CSE510 Deep Reinforcement Learning (Lecture 7)

Large Scale RL

So far we have represented value functions by a lookup table

Every state s has an entry V(s), or
Every state-action pair (s, a) has an entry Q(s, a)

Reinforcement learning should be used to solve large problems, e.g.

Backgammon: 10^20 states
Computer Go: 10^170 states
Helicopter, robot, …: enormous continuous state space

Tabular methods clearly cannot handle this.. why?

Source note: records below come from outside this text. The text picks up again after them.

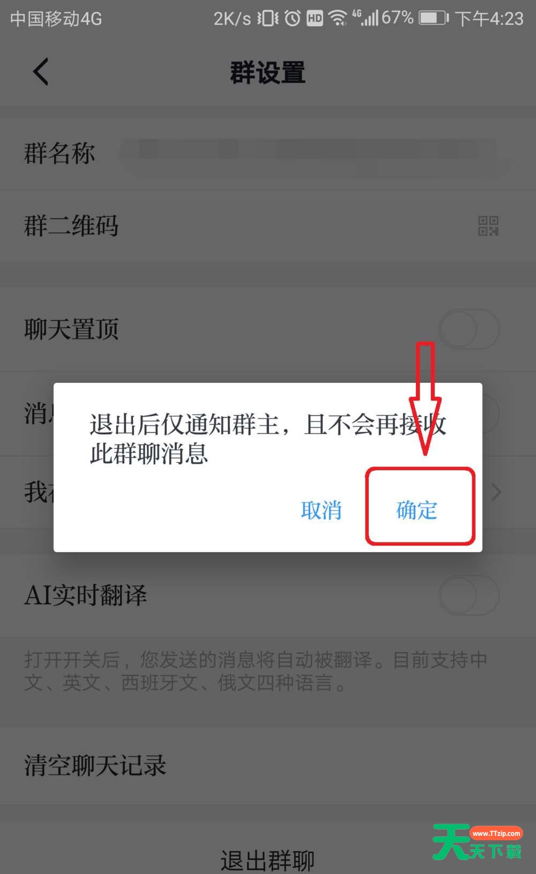This screenshot has height=874, width=536.
Task: Open the group QR code icon
Action: coord(488,226)
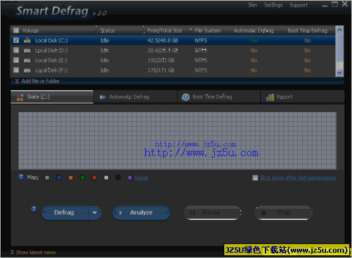Uncheck the Local Disk (C:) checkbox
Viewport: 352px width, 258px height.
16,40
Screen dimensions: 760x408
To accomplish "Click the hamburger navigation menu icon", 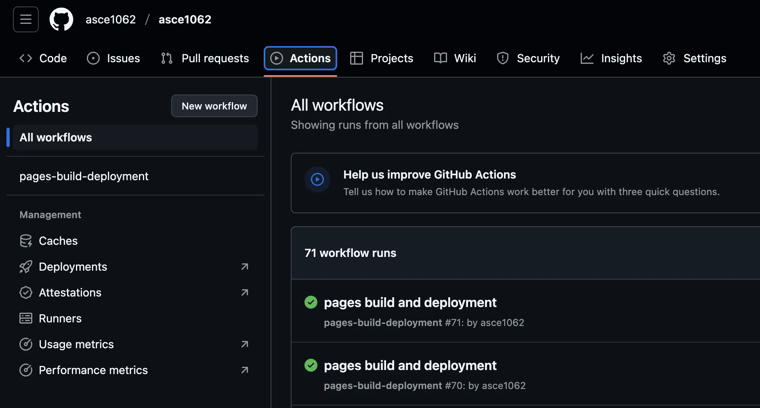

There are too many states and/or actions to store in memory
It is too slow to learn the value of each state individually
You cannot generalize across states!

Value Function Approximation (VFA)

Solution for large MDPs:

Estimate the value function using a function approximator

Value function approximation (VFA) replaces the table with general parameterize form:

\hat{V}(s, \theta) \approx V_\pi(s)

\hat{Q}(s, a, \theta) \approx Q_\pi(s, a)

Benefit:

Can generalize across states
Save memory (only need to store the function approximator parameters)

End-to-End RL

End-to-end RL methods replace the hand-designed state representation with raw observations.

Good: We get rid of manual design of state representations
Bad: we need tons of data to train the network since O_t usually WAY more high dimensional than hand-designed S_t

Function Approximation

Linear function approximation
Neural network function approximation
Decision tree function approximation
Nearest neighbor
…

In this course, we will focus on Linear combination of features and Neural networks.

Today we will do Deep neural networks (fully connected and convolutional).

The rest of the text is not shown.